─── Passage provided ───
England and Wales specific
Precautionary advice to consumers who have purchased a specific batch of British Lion eggs which may be contaminated with salmonella.

The FSA is issuing precautionary advice to consumers who have purchased a specific batch of British Lion eggs which may be contaminated with salmonella

Affected eggs can be identified by the batch code and the best before date stamped on the eggshell. 

The eggs affected are sold in some selected stores listed below in England and Wales only 

The eggs affected are in batch 1UK15270. 

Product details 

Sainsbury's (certain stores)

Product Pack size Best before date
Medium Free Range Eggs by Sainsbury's

30 October 2020

05 November 2020

Large Free Range Eggs by Sainsbury's 6

30 October 2020

05 November 2020

Very Large Free Range Eggs by Sainsbury's 6

30 October 2020

01 November 2020

05 November 2020

Medium Free Range Eggs by Sainsbury's 12

01 November 2020 

05 November 2020

Large Free Range Eggs by Sainsbury's 12

30 October 2020 

01 November 2020 

04 November 2020 

05 November 2020

Mixed Size Free Range Eggs by Sainsbury's 15

30 October 2020

Basics Mixed Size Barn Eggs 15 01 November 2020
J James Mixed Size Free Range Eggs  10 

01 November 2020

05 November 2020

Aldi (certain stores)
─── Data provided ───
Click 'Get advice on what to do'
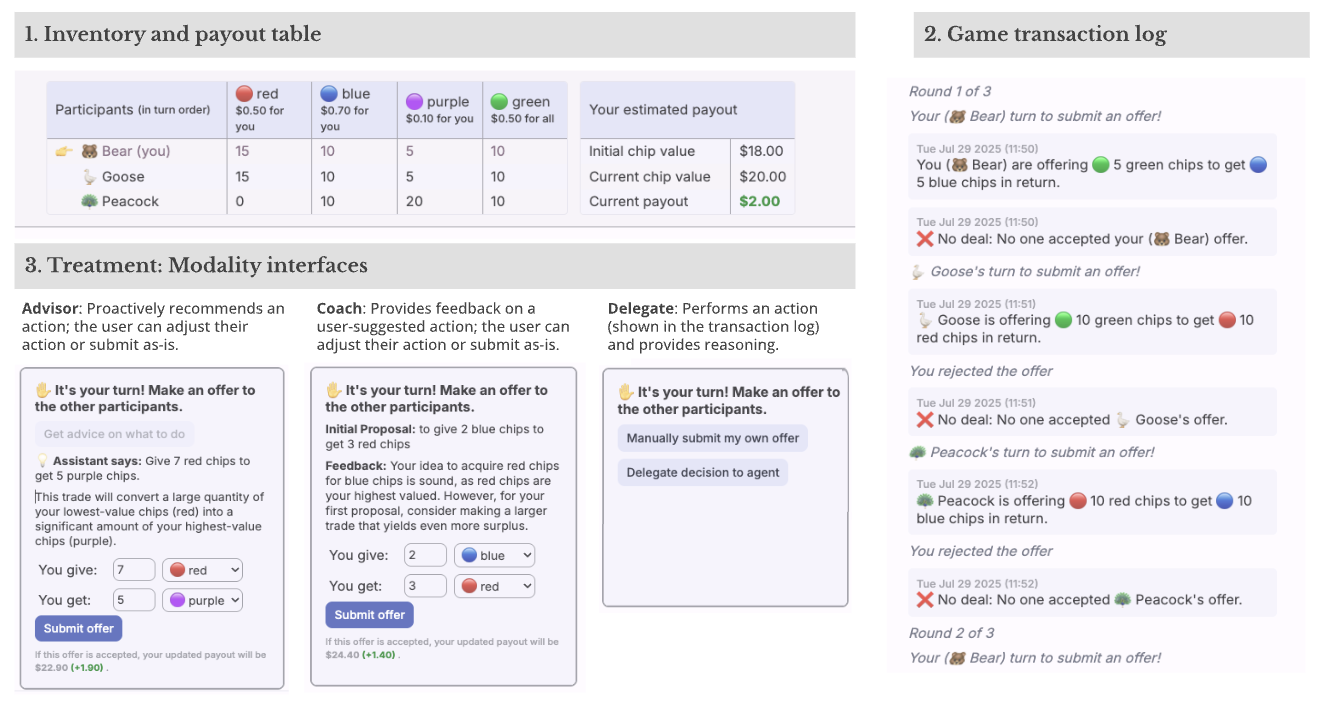 114,434
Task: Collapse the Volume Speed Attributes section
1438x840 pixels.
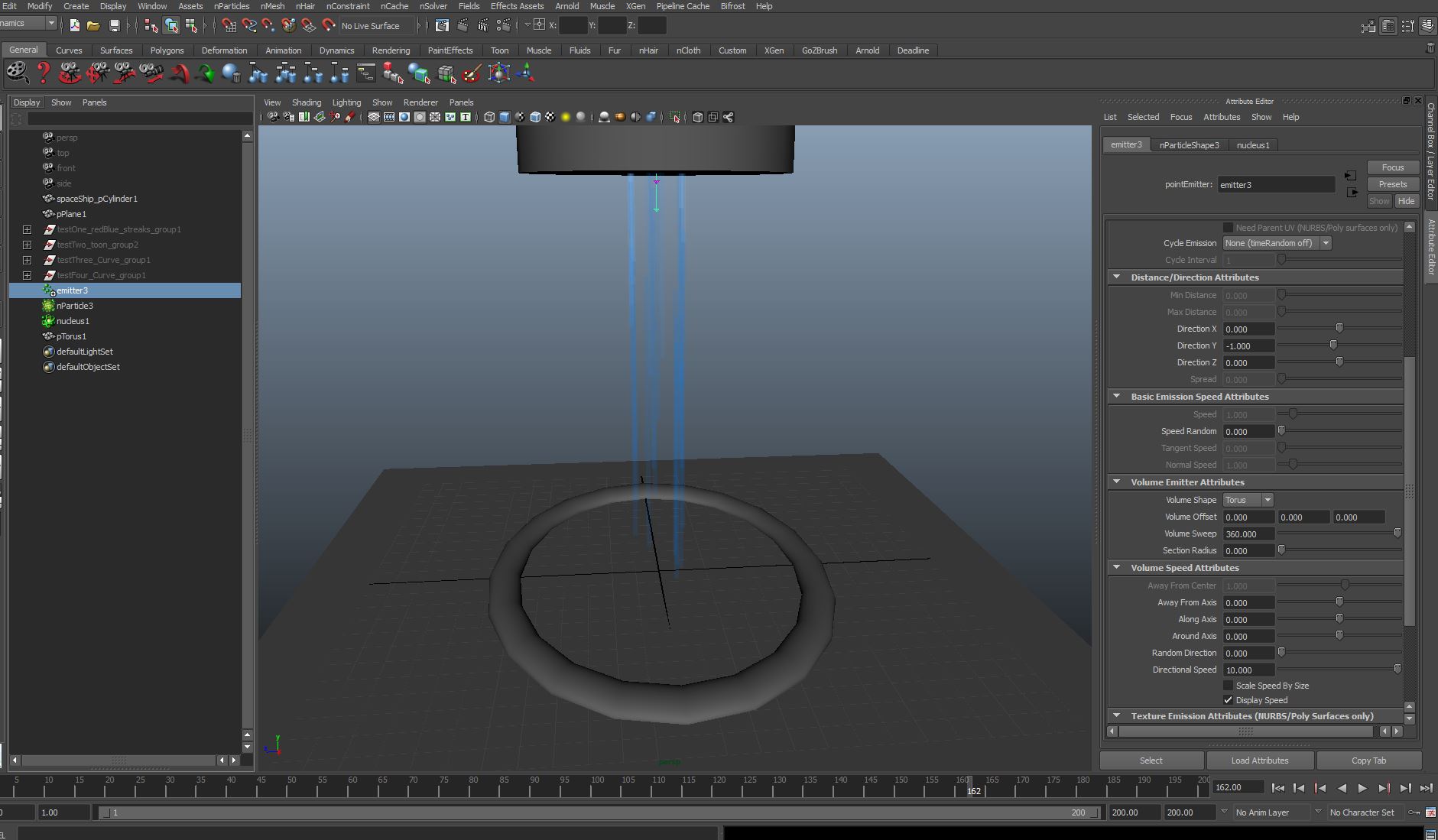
───
Proceed with the salmonella egg notice by continuing it from its final line.

Product Pack size Best before date
Merevale Medium Free Range Eggs 6 04 November 2020

Asda (certain stores) 

Product Pack size Best before date
Asda Large Free Range Eggs 12 30 October 2020

Risk to consumers

A very small number of the above eggs may be contaminated with salmonella, due to it being found in the environment. The eggshell surface might also be contaminated. 

Symptoms caused by salmonella usually include fever, diarrhoea and abdominal cramps. 

Our advice to consumers

As a precaution, consumers are advised to thoroughly cook the eggs listed in the table above, this means the egg yolks and whites should not be eaten runny. This will eliminate salmonella and avoid risk of illness.  

Consumers should always follow good hygiene and egg handling practices when handling eggs and associated packaging, including:  

  • storing eggs in the fridge until use 
  • using eggs by the best before date 
  • cleaning surfaces and kitchen equipment effectively after use, including the fridge  
  • washing hands thoroughly after handling of eggs, including packaging and eggshells

Anyone who is concerned about symptoms should contact their GP or out of hours service in the first instance. 

Consumers who wish to return the potentially affected eggs should contact the store from where they bought them for further information.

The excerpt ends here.